Post-modernism, suggests Jeffries, “was exuberant, fun, irresponsible, anti-hierarchical, and had lost faith in progress.” He argues, compellingly, that it was both handmaiden to and gleeful deconstructor of neoliberalism. Post-modernists not only wanted to have their cake and eat it, they wanted to make a lot of money while doing so.

Bouncing cheerfully from Bowie to Baudrillard, we learn that everything is a mask and everything is left open.

Punk’s expertly marketed nihilism is argued here as a gateway to Thatcherism – Branson and McLaren’s boys a cynical exercise long before Johnny Rotten started selling butter. “Punk didn’t shatter the mask of the dominant culture; that was simply Marcus’s unreliable grand narrative. In the post-modern era, the dominant culture accommodates whatever is thrown at it”.

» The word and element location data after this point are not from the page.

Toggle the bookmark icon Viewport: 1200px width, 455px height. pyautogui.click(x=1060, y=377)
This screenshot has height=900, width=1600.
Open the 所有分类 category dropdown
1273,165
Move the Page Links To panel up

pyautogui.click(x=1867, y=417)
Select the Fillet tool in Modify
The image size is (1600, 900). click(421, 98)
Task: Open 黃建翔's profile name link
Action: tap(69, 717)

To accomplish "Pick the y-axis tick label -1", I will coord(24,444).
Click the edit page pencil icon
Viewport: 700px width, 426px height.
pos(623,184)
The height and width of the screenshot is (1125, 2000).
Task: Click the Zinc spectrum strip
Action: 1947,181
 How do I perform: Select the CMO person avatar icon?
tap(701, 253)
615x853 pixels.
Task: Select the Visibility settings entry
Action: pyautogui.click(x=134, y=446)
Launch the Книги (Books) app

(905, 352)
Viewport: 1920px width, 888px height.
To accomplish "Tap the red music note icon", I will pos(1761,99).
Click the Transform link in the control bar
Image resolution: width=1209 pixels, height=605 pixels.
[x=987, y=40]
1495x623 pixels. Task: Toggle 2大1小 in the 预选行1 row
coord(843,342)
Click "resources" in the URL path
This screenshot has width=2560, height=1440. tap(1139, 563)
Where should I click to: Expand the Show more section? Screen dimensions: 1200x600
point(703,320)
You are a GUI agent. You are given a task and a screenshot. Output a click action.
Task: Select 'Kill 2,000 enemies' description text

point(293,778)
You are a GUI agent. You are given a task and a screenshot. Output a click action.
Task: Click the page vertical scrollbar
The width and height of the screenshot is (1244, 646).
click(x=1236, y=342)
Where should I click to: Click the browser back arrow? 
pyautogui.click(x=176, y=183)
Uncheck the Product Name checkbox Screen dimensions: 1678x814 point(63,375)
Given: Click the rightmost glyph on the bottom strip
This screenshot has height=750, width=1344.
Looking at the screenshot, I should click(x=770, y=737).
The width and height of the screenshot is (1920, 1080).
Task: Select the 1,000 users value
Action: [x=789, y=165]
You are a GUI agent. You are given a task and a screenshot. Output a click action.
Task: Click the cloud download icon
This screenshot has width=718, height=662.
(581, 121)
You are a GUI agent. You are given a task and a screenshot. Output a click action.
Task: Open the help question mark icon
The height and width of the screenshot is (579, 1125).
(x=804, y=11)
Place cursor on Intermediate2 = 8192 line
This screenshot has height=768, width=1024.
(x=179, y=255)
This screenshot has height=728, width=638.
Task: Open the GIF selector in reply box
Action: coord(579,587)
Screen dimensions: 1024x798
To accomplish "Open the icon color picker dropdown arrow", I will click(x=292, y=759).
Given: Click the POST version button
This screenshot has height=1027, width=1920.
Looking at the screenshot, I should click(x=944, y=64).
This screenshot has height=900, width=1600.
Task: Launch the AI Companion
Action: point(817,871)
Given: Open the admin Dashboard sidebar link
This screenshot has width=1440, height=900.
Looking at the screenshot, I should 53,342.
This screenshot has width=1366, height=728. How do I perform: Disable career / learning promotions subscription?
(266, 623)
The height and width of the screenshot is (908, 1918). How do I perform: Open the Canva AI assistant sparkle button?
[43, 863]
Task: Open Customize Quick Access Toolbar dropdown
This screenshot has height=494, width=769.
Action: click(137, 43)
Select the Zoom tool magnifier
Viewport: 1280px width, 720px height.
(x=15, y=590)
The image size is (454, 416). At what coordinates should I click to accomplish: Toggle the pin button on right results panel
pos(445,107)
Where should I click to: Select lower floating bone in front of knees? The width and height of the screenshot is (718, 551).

There are some missteps here. Jeffries’s takes on queer theory and video games veer dangerously towards Guardianista canards: Grand Theft Auto is an easy target but one that shows the author’s lack of understanding of the art form. Similarly, he conclusions on the appropriation of cyberspace by consumerism is true, but there are still other possibilities out there. Netflix standing on our face, forever, is not the inevitable end game, as insidious as its algorithms may be.

The most fun passages are on the theorists and the architecture. Prince Charles’ Poundbury gets a deserved and amusing kicking; Damien Hirst responding to 9/11 with “you’ve got to hand it to them on some level” gets funnier with every re-reading. Compared to the twin towers, who needs half a shark?

But post-modernism survived the age of terror and the forever wars against ideas. Eternal debt, virtual money and NFTS are our current realities. We’re all still within this era of eternal unseriousness. What is post post-modernism going to look like?

In the forthcoming age of climate change management, resource wars, and a very real desert rather than the desert of the real, the most terrifying answer of all may be “not a lot”. But at least until then we have poor Jeffries, trawling through the many words of post-modern pseuds so we don’t have to.